I am currently a teacher in a preschool/primary and a co-pastor at our church. My calling is to lead and instruct, to care and love, to guide and teach. Most of this calling is being done in Spanish. Many times the enemy has entered in and said, " How on earth do think you can do this. You are not even from here. You don't understand these people. They are saying things that you don't really get. You are only going to confuse them." Etcetera, Etcetrea, I could go on for half a page with all the crap he tells me.
I loved speech class in high school. It was one of the only classes I got good grades in. That and sciences. Even though I was a rebel child and was extremely disinterested in school, speech class was one of the highlights of my day. Any job I held since the age of 15 I was told I was a great communicator. That I was able to get my thoughts across and people could understand me well. As a nurse I worked a lot with the teaching aspect to instruct and teach and again I was often praised for a job well done.
All this to say that in my 30's God placed me in multiple positions of teaching and leading which I had to do in a second language. There have been times when I wanted to be like Moses in Exodus 4 and say.10Then Moses said to the LORD, "Please, Lord, I have never been eloquent, neither recently nor in time past, nor since You have spoken to Your servant; for I am slow of speech and slow of tongue." or 13But he said, "Please, Lord, now send the message by whomever You will." But any time I did start to slack off and let someone else speak for me a hunger rose up in me. I felt an urge to express the love or encouragement in the way God gave me to do it. Here is the thing, God can always find someone else, as he found Aaron for Moses, to do what he has asked you to do. But he has asked you to do it because he needs your stamp on it.
So when God speaks and says. 11The LORD said to him, "Who has made man's mouth? Or who makes him mute or deaf, or seeing or blind? Is it not I, the LORD? 12"Now then go, and I, even I, will be with your mouth, and teach you what you are to say." Then I say ok Lord I will go. But how many times do I fail, and stumble. It is still such a struggle and a punch to my pride that I can not be well spoken and eloquent in my speech. OHHHH!!! There it is my friends. God uses the our weakest parts for his work so that all the glory can be his, as it should be.

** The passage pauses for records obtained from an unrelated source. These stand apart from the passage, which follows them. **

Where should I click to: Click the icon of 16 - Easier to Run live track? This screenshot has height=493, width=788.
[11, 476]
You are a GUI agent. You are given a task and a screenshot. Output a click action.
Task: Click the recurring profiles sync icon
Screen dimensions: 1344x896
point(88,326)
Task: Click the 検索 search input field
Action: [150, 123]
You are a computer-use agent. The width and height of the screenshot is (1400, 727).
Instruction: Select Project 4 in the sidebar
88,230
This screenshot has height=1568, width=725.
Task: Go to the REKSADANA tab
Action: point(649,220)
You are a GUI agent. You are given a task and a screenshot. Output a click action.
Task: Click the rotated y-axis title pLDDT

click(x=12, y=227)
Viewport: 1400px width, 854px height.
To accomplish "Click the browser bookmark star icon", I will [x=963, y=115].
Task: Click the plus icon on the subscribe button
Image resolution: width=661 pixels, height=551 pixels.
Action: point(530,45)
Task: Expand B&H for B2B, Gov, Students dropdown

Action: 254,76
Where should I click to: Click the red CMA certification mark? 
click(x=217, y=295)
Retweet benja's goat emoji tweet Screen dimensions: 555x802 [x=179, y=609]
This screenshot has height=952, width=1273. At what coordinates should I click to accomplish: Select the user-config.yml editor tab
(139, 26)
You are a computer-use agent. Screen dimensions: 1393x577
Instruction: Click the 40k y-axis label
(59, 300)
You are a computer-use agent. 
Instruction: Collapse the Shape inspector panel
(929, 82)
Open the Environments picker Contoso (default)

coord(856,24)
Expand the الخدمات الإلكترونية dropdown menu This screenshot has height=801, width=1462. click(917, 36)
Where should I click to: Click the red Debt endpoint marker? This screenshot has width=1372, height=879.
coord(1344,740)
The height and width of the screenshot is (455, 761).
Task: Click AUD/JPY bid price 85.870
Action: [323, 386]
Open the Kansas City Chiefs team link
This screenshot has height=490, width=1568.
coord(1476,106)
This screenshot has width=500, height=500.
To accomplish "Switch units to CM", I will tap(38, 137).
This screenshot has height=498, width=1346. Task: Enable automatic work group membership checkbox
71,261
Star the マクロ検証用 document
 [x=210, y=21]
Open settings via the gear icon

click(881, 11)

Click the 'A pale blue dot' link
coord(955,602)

I was recently reminded of the importance of this when listening to a well known prophet speak. His name is thrown around often in our church meetings and to be honest I had never really listened to one of his sermons. The other day a friend of mine sent me one because it was speaking about a word I had recently received. As I listen to it I realized that he was a horrible speaker. This makes me laugh out loud because he speaks in his native language (English). I tell you this not to say I was judging him but just that without meaning to I had my speech teachers checklist in my head and he was flunking. And this was when God steeped in and said, " Your right, but he impacts millions of lives every day, he reveals my love and intentions for people using his gifting and using it in the way I see fit. And even though you feel like you have been failing people in your manner of speaking in Spanish, you are reaching their souls in a way no other can." Yep I'm crying now even typing this. My Papi has such a beautiful way of speaking to me. And the point in writing this blog is so that any of you who doubt what you are called to do just because you were not trained or raised to do it, my hope is that i can encourage you to stay steady. Don't be like Moses in this aspect. Trust God to give you your words and speak through your mouth. Don't wait around until he sends an Aaron.
It is true that if you wait for your Aaron he will still reach hearts just like he did with Moses but it wont be the same. He wants you, he wants your weakness, he wants your errors, he wants your relationship. God taught me a lot about pride in my 20's and when he brought me to Mexico my pride was broke into tiny little pieces because had I held onto it I would have been broken into a million pieces. And even though I let it go, it still tries to peak its ugly little head in from time to time and say, " How silly you look, How silly you sound." And this is when I lean back on my Papi and say, " Let my words be your words, let your feelings be represented and not mine. Speak through me and let your message be clearly received."
So now it is time to continue another week, to go and minister, with a microphone in front of at least 60-70 people in our evening service, to let the Spirit of Christ himself speak through my mouth. To guide children and to love them, to speak life into my coworkers, and express His love. And most of all to do all of this with confidence. Confidence in part in my self because if God says I can I am doubting him by saying I cant. And confidence in the Holy Spirit that he will guide me in all knowledge.
So if you are doubting your calling or your gifting that may be a good sign. But what action you take next is the real key. Are you going to do as Moses and argue with God about it or are you going to say, " If you say so, I will walk in that."